# [DIRECTIONS FOR THIS TASK]
In the entries below, count each line holding the word "agent". Answer with the total alone.

───── TASK DATA

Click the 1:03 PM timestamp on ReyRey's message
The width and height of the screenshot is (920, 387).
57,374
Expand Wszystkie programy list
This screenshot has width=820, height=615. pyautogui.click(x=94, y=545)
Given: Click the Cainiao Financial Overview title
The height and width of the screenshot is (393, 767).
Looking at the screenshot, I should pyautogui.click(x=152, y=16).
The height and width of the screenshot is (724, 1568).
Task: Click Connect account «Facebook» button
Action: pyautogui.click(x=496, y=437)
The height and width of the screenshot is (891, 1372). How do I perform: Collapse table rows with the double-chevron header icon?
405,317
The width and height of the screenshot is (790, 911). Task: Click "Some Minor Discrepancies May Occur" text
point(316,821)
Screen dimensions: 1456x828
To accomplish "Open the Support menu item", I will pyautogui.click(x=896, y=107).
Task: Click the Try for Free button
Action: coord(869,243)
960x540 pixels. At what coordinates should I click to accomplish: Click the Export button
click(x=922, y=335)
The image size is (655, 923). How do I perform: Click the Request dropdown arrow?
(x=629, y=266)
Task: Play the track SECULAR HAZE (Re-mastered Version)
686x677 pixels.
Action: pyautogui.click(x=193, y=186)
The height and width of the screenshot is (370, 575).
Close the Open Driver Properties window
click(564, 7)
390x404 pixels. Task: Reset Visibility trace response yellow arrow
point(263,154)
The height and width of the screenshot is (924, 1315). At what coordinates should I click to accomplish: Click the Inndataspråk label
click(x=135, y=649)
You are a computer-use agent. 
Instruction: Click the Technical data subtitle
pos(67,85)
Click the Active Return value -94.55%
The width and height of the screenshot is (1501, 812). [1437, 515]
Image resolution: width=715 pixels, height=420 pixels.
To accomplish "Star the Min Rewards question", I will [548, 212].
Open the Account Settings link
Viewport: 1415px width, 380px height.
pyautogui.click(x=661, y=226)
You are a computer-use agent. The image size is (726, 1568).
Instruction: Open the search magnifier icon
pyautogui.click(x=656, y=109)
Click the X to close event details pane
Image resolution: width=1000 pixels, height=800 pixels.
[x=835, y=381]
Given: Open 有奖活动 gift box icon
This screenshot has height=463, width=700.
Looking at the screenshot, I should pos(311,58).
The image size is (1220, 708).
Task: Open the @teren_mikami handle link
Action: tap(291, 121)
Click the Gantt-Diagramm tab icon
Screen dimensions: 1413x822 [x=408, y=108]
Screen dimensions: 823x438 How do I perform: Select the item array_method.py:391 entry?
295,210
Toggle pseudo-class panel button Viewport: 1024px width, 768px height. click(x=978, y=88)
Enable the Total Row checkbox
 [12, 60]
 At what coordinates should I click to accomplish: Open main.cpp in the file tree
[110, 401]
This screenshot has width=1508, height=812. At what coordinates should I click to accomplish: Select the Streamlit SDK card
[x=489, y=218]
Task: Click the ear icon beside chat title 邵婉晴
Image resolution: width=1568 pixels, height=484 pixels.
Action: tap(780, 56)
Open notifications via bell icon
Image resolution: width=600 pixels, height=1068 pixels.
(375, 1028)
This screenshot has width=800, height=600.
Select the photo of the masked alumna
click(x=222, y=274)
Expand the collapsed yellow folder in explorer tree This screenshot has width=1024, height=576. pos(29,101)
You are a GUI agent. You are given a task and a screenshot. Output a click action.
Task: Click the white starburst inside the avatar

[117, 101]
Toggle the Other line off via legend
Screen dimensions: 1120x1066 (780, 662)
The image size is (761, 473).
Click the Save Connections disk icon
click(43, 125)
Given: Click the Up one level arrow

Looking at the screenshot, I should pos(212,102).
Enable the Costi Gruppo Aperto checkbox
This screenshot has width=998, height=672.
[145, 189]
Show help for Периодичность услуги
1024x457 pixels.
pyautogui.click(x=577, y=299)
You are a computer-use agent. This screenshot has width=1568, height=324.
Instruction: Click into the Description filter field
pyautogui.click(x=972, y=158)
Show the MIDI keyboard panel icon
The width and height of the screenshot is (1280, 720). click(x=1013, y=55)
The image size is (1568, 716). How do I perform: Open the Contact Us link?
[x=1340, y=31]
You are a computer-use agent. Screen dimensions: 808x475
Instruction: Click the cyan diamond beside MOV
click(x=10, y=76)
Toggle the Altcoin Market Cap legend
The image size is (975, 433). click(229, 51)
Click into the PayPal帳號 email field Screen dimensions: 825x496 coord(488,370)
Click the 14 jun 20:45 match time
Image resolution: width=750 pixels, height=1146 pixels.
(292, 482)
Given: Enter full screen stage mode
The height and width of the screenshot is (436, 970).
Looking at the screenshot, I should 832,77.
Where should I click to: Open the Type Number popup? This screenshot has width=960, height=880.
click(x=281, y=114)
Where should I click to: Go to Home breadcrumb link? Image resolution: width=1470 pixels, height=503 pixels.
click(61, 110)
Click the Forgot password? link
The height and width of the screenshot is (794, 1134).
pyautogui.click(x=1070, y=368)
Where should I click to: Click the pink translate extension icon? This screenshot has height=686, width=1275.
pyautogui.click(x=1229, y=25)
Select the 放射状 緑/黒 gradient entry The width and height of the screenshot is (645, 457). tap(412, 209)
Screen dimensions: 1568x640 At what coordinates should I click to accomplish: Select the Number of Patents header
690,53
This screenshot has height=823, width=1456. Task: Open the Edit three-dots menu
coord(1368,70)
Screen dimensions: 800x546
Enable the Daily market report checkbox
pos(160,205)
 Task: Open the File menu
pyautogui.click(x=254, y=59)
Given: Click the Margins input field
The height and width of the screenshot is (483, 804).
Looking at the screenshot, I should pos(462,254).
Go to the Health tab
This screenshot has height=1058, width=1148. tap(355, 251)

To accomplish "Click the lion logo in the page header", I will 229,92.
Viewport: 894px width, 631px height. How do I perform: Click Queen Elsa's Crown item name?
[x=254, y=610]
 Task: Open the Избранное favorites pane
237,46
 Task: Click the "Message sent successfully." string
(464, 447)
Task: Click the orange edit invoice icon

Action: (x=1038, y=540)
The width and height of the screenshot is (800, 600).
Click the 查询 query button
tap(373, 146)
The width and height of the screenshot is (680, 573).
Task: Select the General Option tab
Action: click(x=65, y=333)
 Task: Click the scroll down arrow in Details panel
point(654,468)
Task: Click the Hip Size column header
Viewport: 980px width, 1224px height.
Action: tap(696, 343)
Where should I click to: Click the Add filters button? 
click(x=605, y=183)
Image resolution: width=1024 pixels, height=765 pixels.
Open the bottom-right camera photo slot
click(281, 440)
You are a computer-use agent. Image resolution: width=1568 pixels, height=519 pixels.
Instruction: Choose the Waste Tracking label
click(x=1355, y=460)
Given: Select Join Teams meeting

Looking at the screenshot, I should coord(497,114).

──────────

# [RESPONSE]
6